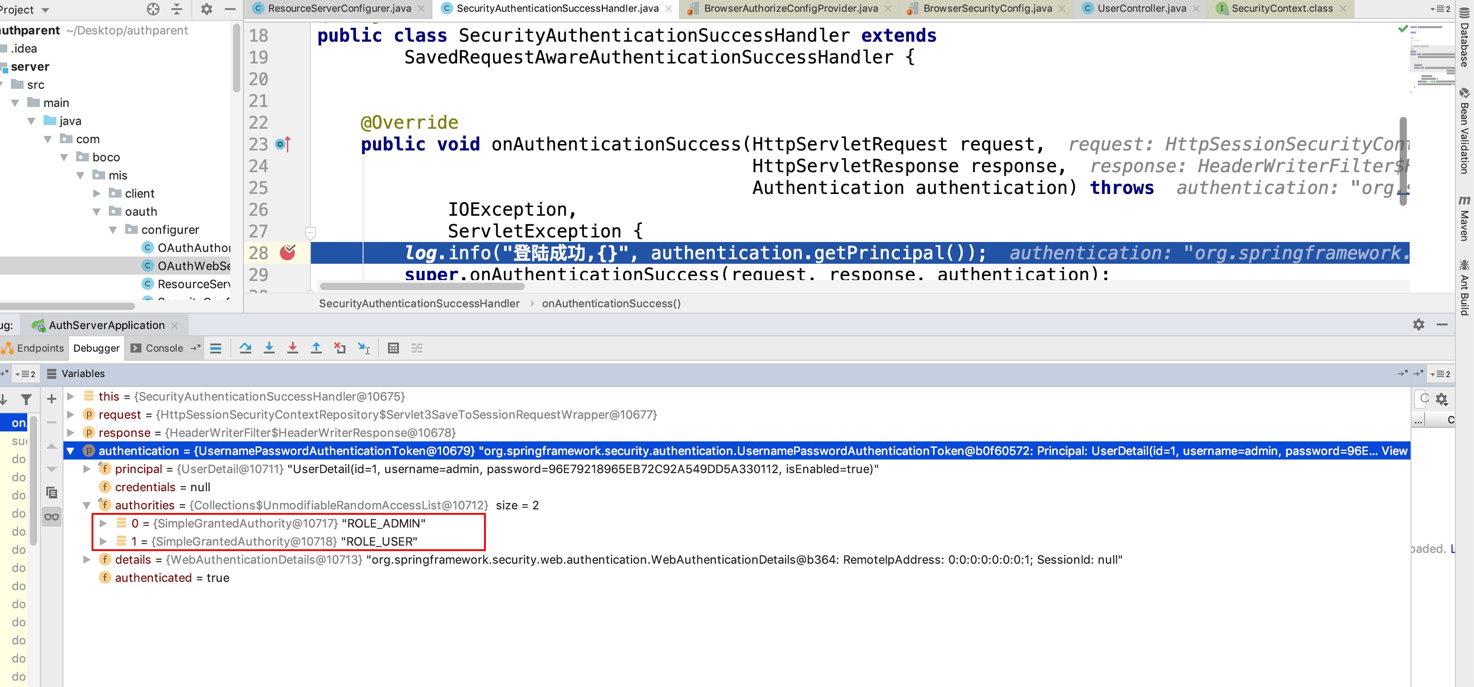Click the Step Out debugger icon

[x=316, y=348]
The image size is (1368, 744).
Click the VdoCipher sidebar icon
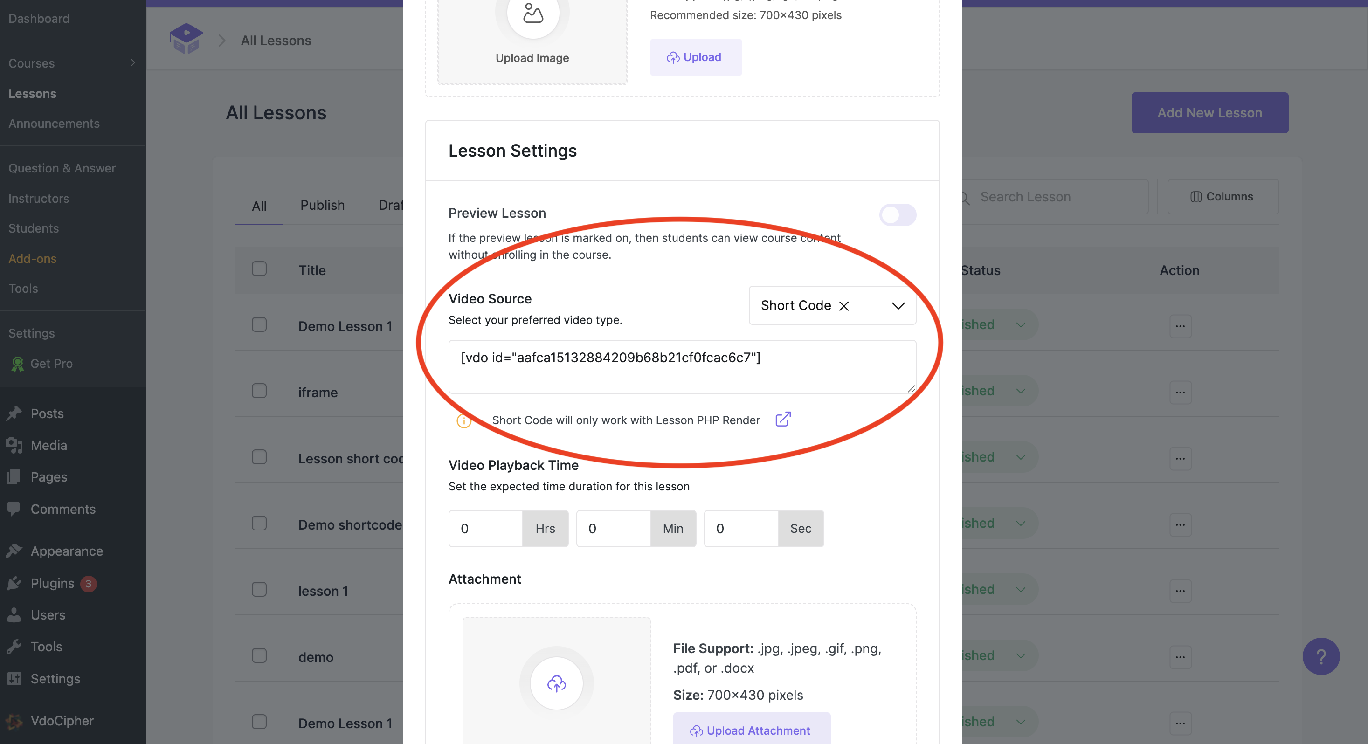click(x=14, y=721)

#### [PROBLEM DESCRIPTION]
Copy nothing but the lines from the one containing "The image size is (1368, 744)." through the last line of the listing above, transcribed exactly and with no pictures.

#### [RESPONSE TO THIS TASK]
The image size is (1368, 744).
Click the VdoCipher sidebar icon
click(x=14, y=721)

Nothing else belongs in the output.